At the same time Archbishop Silvano M. Tomasi has called for a global system that guarantees everyone's adequate health care.
Mosignor Tomasi addressed the 23rd Session of the U.N. Human Rights Council after reviewing the United Nations Report on Access to Medicines on June 10.
He noted, "insufficient attention to certain factors cited as 'key elements' by the [U.N.'s] Special Rapporteur," Anand Grover, an Indian human rights lawyer.
The Catholic Church is well known for its health services in many parts of the world, as are many other faith organizations.
He said the U.N. expert's report "paid insufficient attention to basic needs of individuals and families, at all stages of the life cycle from conception to natural death."
In order to effectively provide access to medicines, Tomasi said, "an integral human development approach that promotes just legal frameworks as well as international solidarity, not only among States, but also among and between all peoples" must be developed.
The Vatican envoy noted with alarm, "the difficulties millions of people face as they seek to obtain minimal subsistence and the medicines they need to cure themselves."

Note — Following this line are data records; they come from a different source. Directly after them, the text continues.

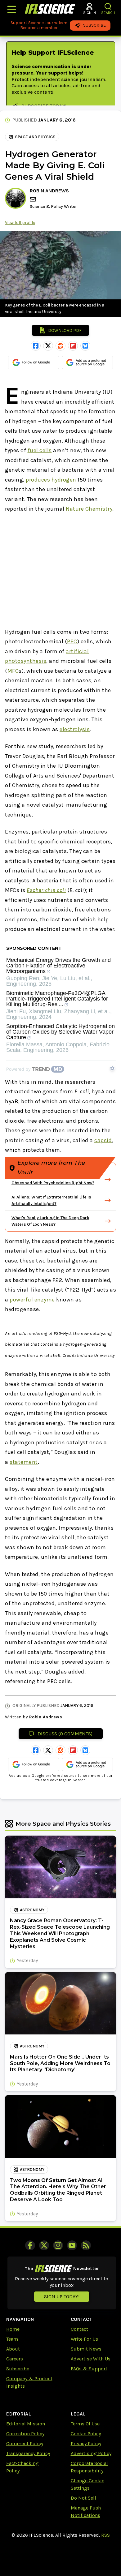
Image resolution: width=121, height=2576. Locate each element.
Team (12, 2339)
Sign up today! (61, 2297)
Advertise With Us (90, 2359)
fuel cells (40, 450)
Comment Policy (24, 2443)
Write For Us (84, 2339)
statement (24, 1462)
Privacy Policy (86, 2443)
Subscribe (17, 2369)
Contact (79, 2329)
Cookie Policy (86, 2434)
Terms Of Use (85, 2424)
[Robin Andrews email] (33, 199)
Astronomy (32, 1910)
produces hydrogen (51, 479)
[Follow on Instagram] (58, 2245)
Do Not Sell (83, 2498)
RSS (105, 2535)
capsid (103, 1140)
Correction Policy (25, 2434)
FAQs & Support (89, 2369)
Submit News (86, 2349)
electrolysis (75, 729)
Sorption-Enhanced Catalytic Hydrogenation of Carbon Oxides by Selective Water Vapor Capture (60, 1031)
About (13, 2349)
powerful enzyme (32, 1299)
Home (13, 2329)
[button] (108, 6)
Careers (14, 2359)
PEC (72, 641)
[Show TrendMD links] (112, 1068)
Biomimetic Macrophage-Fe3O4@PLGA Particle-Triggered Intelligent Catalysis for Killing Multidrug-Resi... (57, 998)
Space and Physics (35, 137)
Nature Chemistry (89, 508)
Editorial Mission (25, 2424)
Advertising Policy (91, 2453)
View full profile (20, 222)
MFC (13, 670)
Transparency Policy (28, 2453)
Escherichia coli (46, 890)
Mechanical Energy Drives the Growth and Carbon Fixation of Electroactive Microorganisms (58, 965)
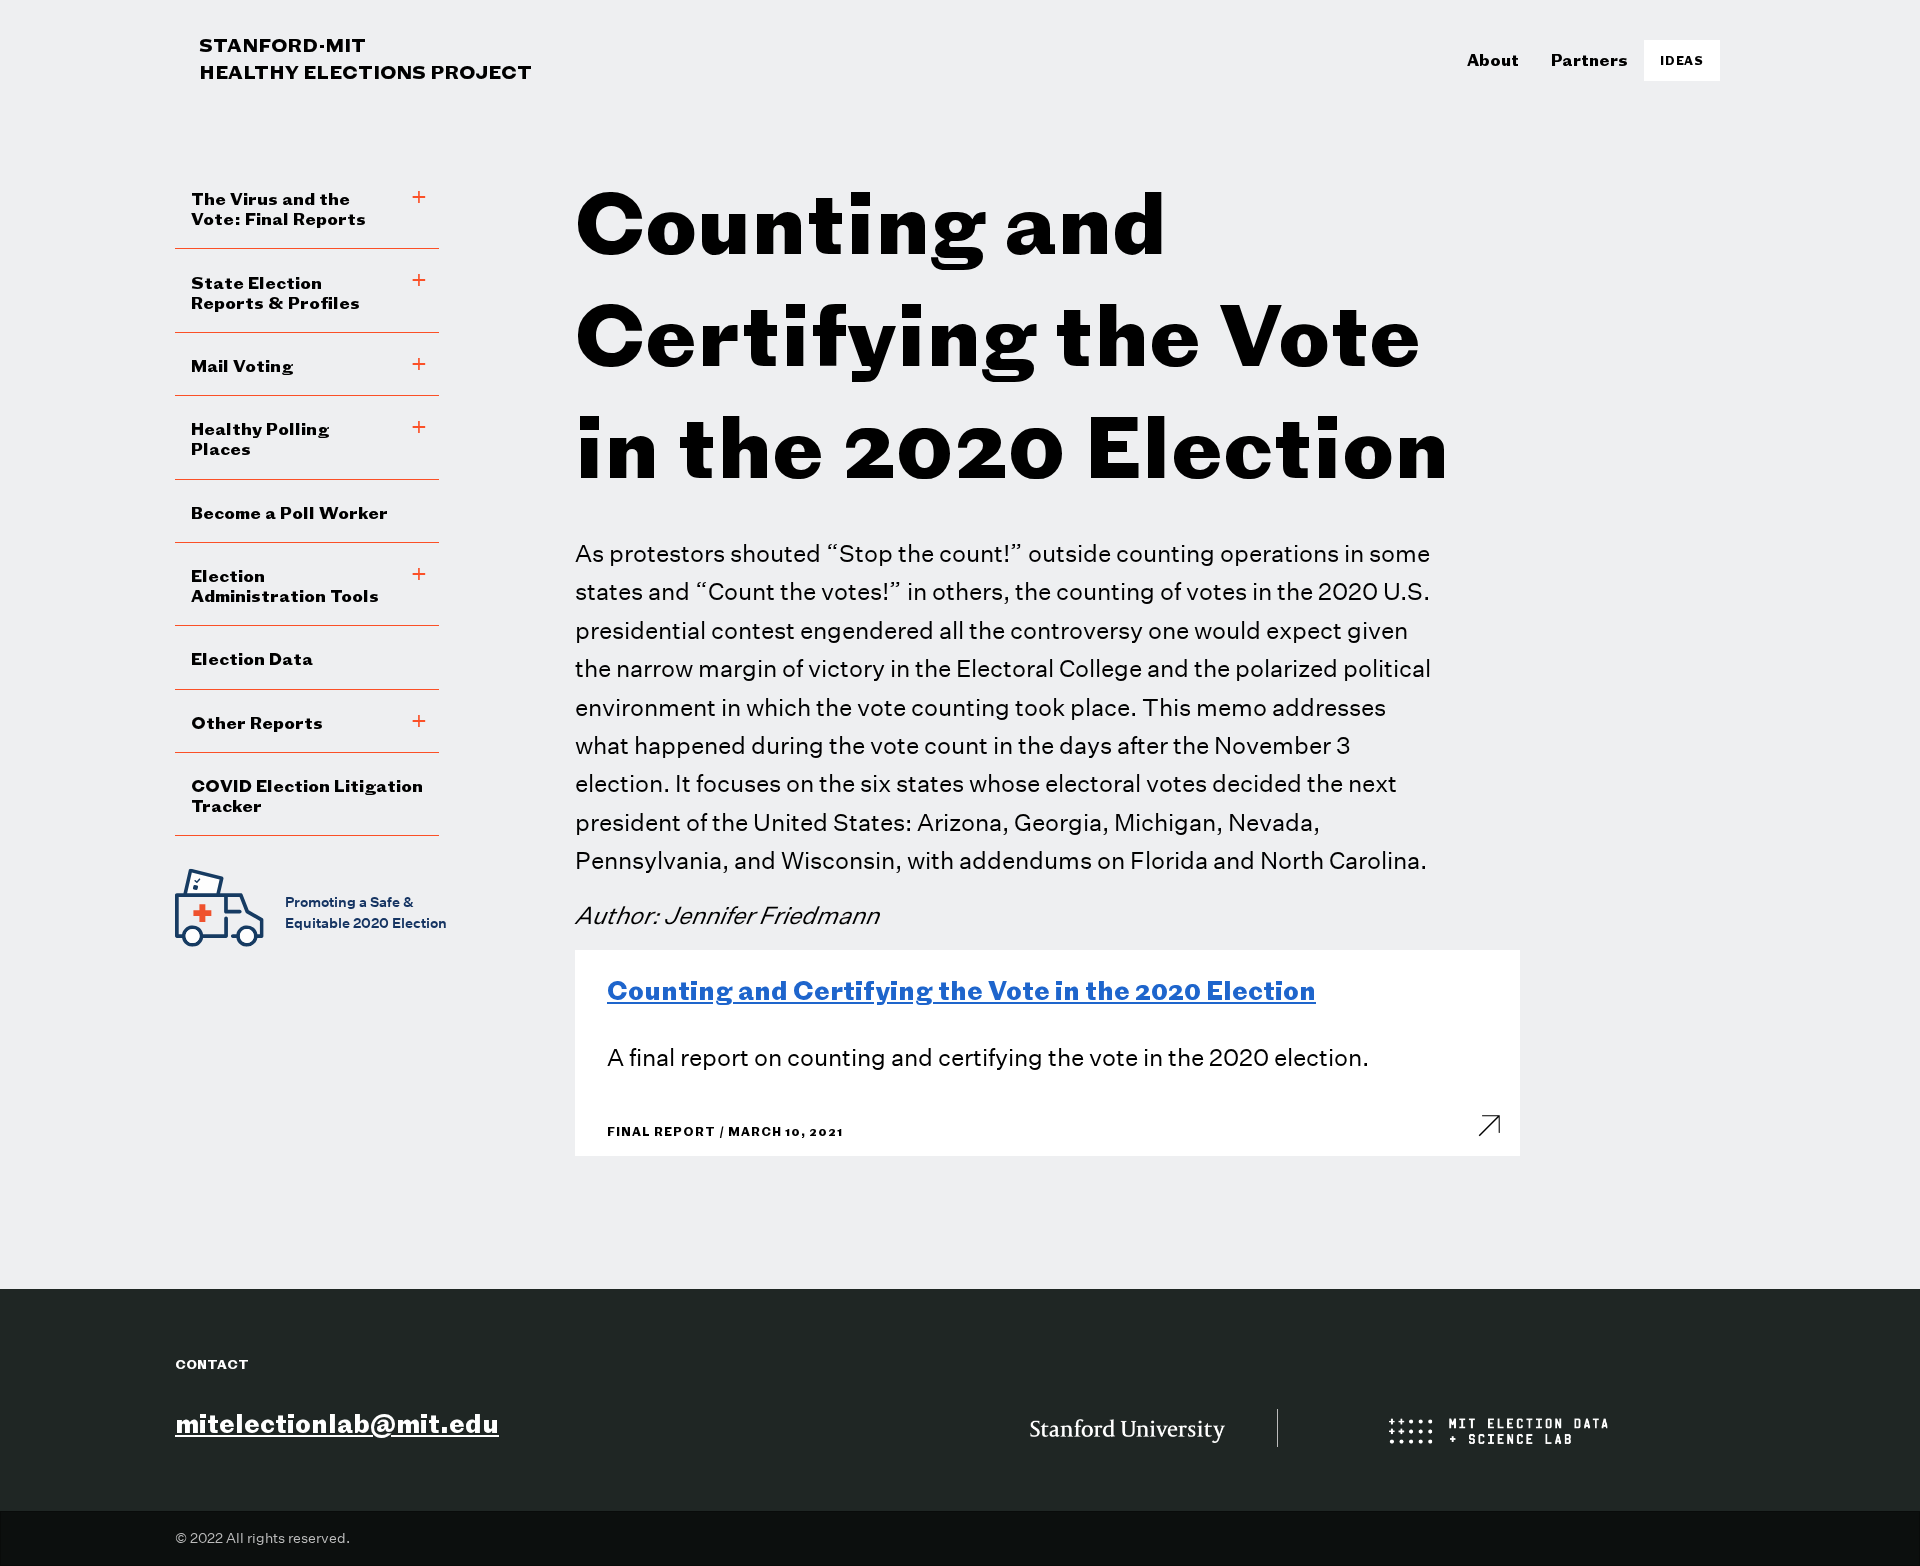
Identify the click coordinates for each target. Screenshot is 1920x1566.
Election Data (252, 658)
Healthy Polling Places (260, 438)
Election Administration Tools (285, 585)
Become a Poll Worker (289, 512)
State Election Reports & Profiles (275, 292)
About (1493, 60)
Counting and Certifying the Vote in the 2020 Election (961, 990)
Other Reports (257, 722)
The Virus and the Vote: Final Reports (278, 208)
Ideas (1682, 60)
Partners (1589, 60)
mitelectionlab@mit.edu (337, 1423)
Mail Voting (242, 365)
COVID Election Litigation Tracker (307, 795)
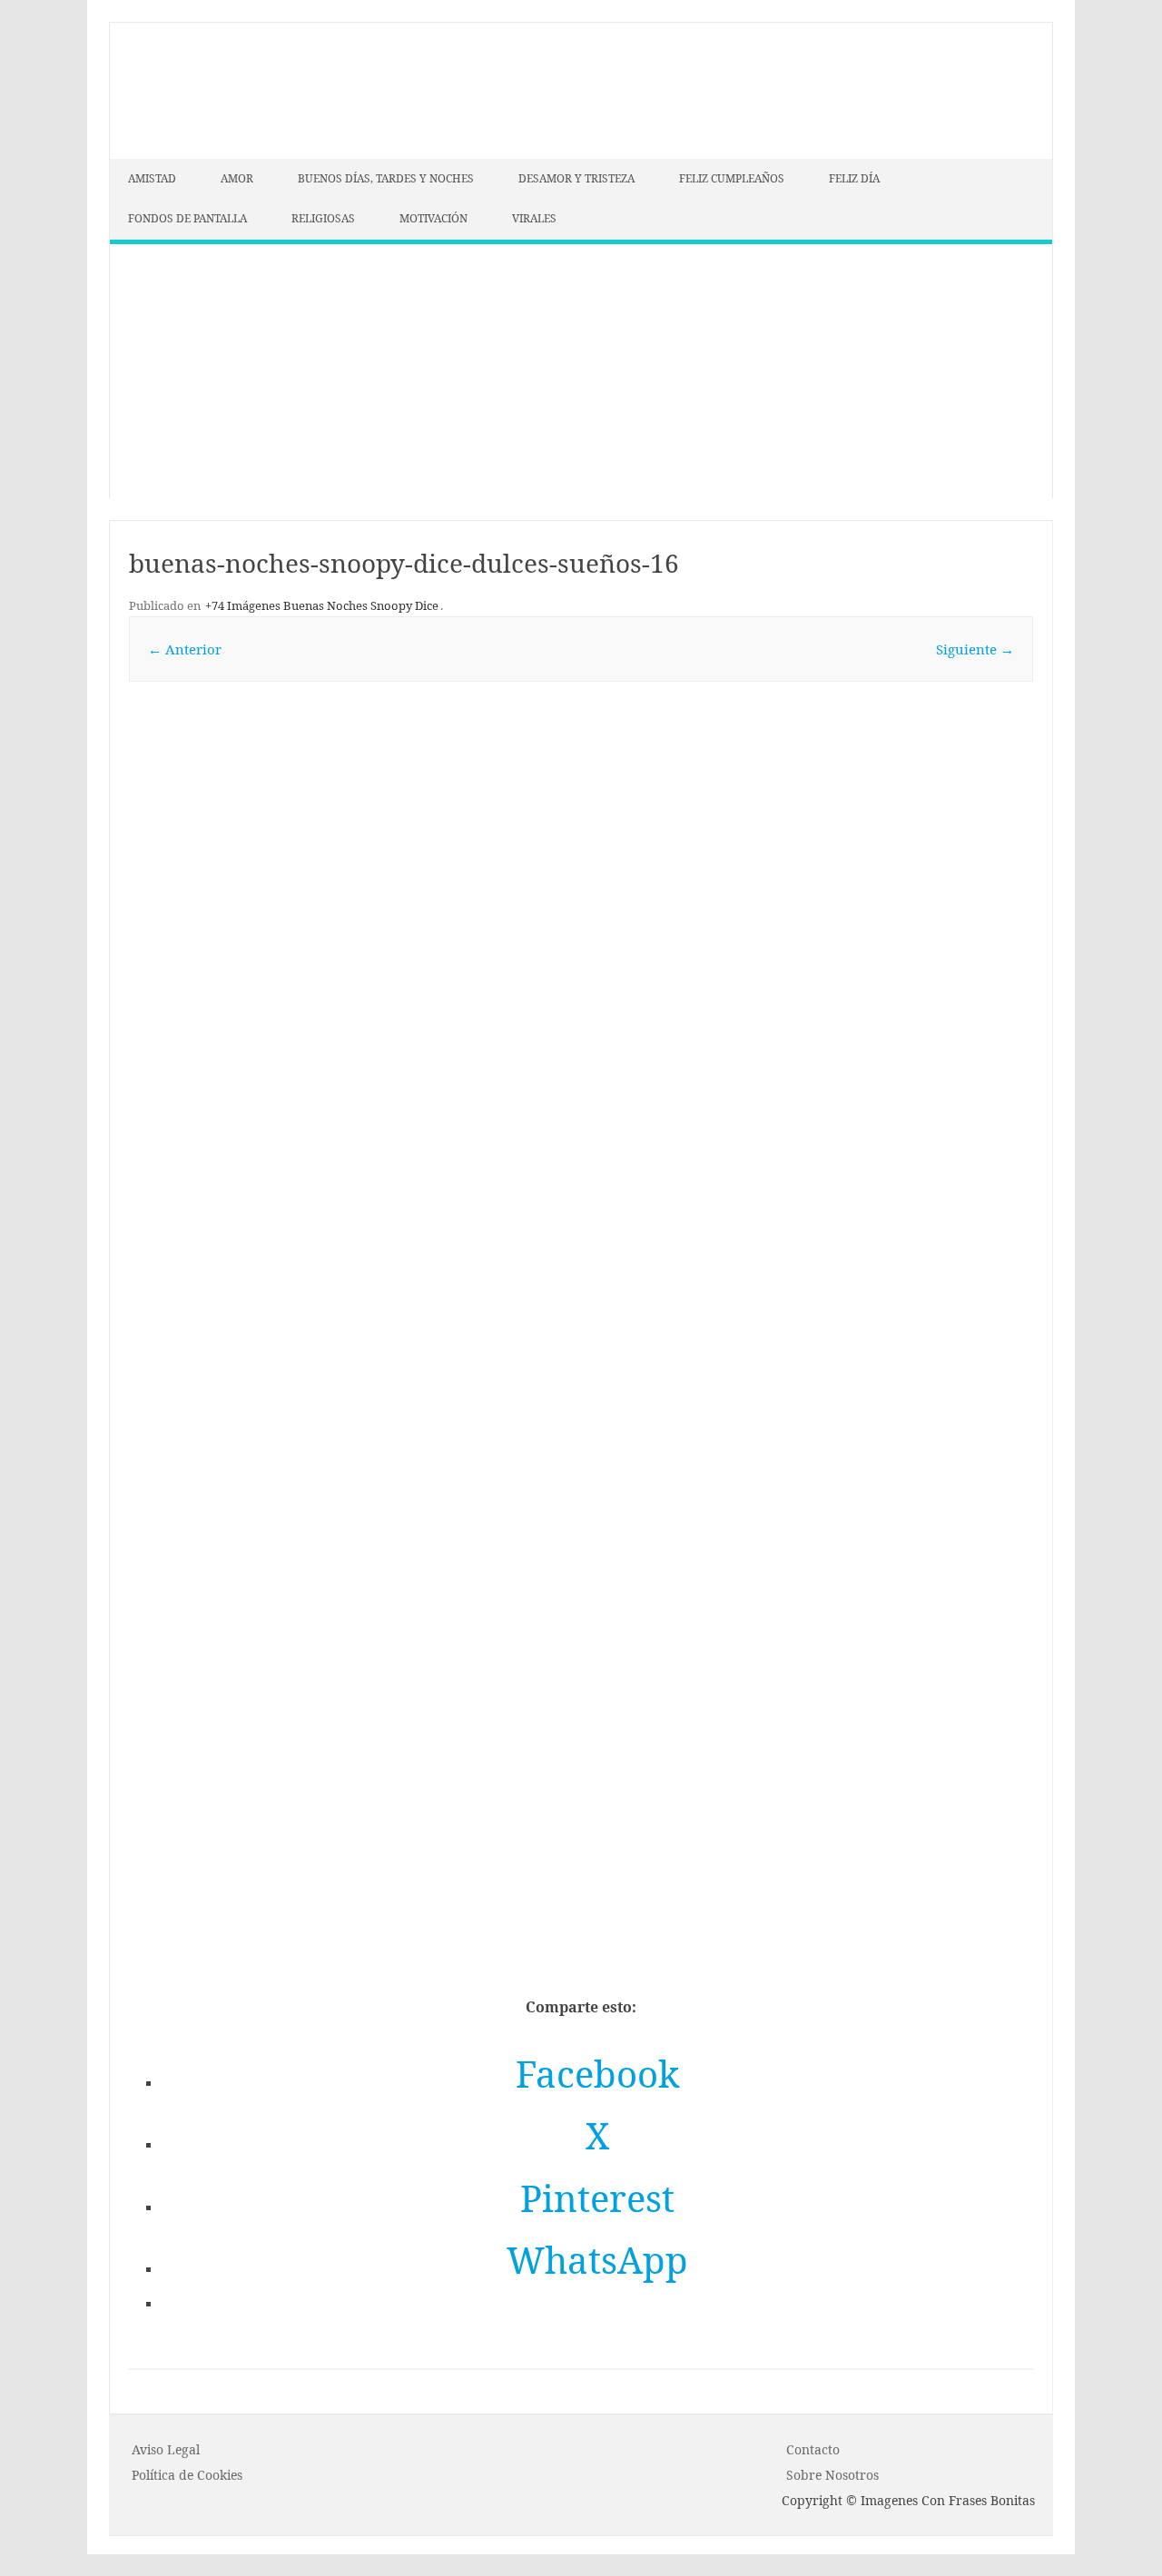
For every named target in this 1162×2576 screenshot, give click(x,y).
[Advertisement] (581, 371)
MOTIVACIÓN (433, 218)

The archbishop called for "establishing true distributive justice which guarantees everyone adequate care on the basis of objective needs."
He added that there is a prerequisite for States to make medicines available.
But Tomasi said the U.N. expert's report should have acknowledged "the strong engagement of non-governmental and religious organizations in providing both medicines and a wide range of treatment and preventive measures."
The archbishop referred to 5,305 hospitals and 18,179 clinics organized under Catholic Church auspices throughout the world which he said serve the poorest sectors of society, many of whom live in rural and isolated areas or in conflict zones, where governmental health systems often do not reach.
"This fact has been confirmed by professional mapping exercises, with support and collaboration of the World Health Organization, which reported that 'between 30 and 70 per cent of the health infrastructure in Africa is currently owned by faith-based organizations."